__Given task__:
Begin at the line that has "At what coordinates" and stop after the line that has "pos(1369,34)". Write that part of the data again with "top bar" changed to "toolbar" and everything else the same, but leave the pictures out.

__Recorded information__:
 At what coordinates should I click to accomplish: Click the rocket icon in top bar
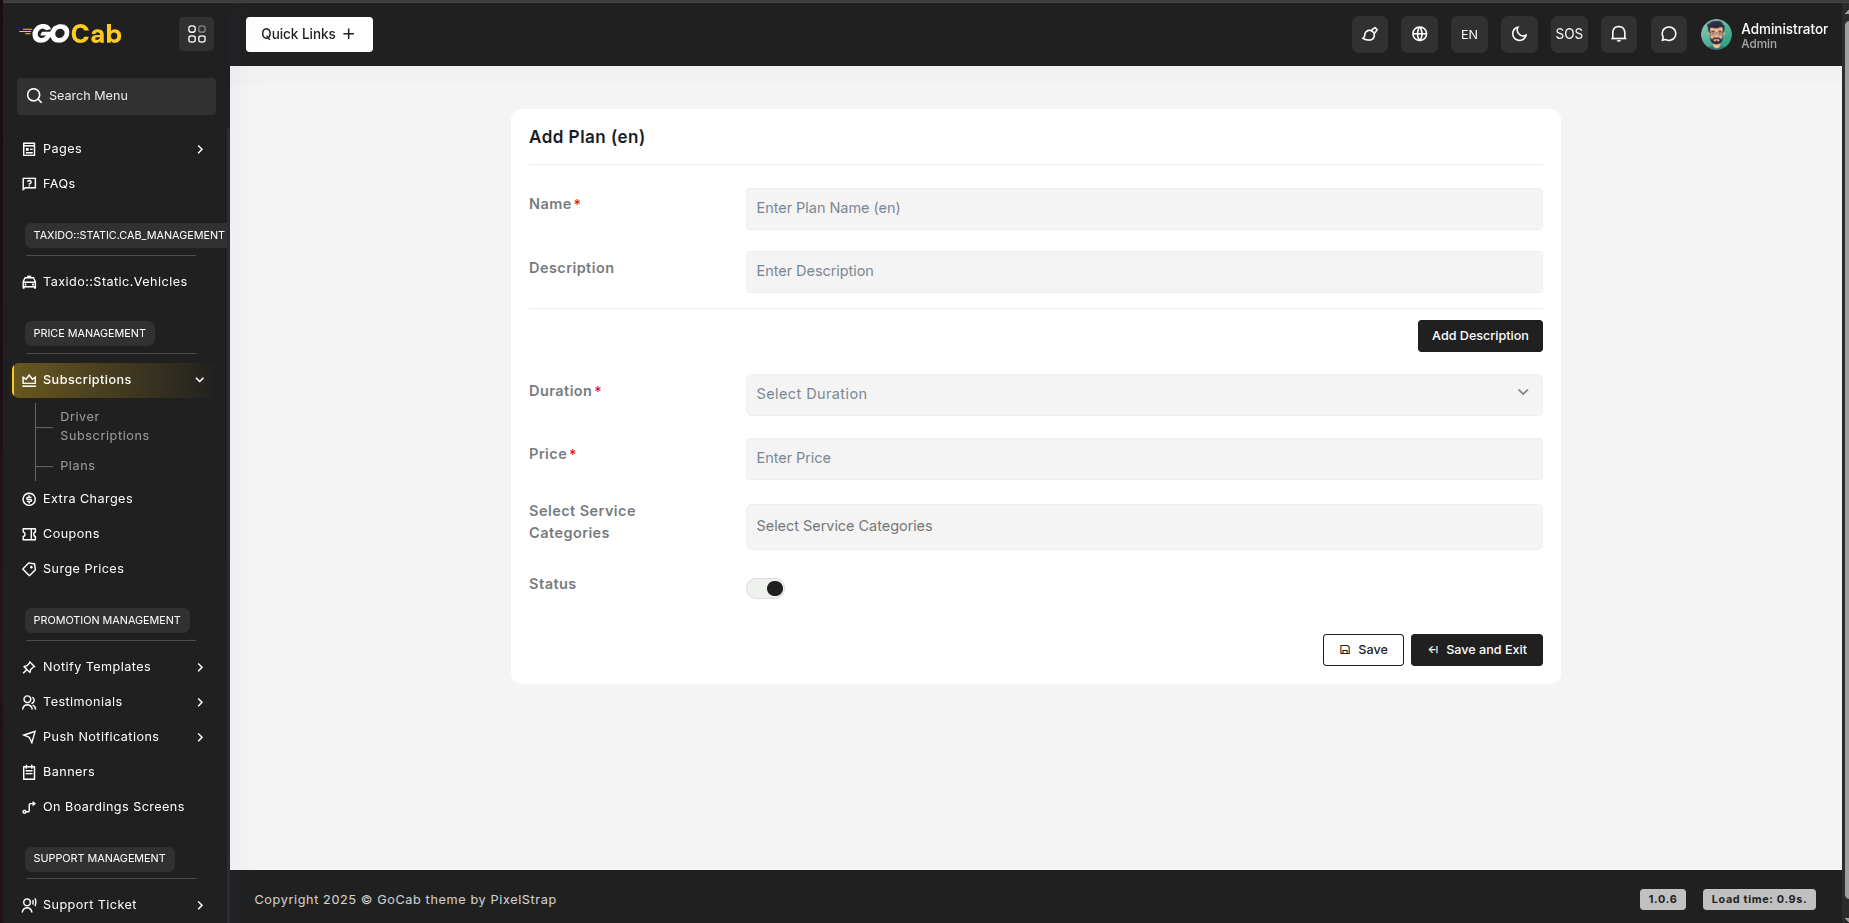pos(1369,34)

...

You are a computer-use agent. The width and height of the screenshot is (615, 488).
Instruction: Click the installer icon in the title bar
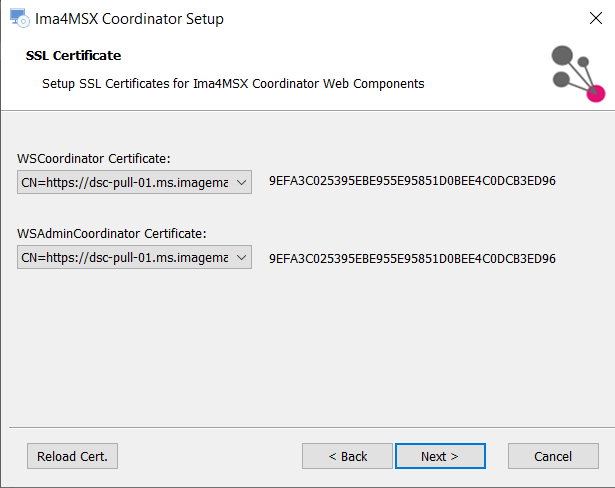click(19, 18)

__Result of this exercise__:
 At what coordinates should I click to accomplish: Click the rocket icon in toolbar
pos(1369,34)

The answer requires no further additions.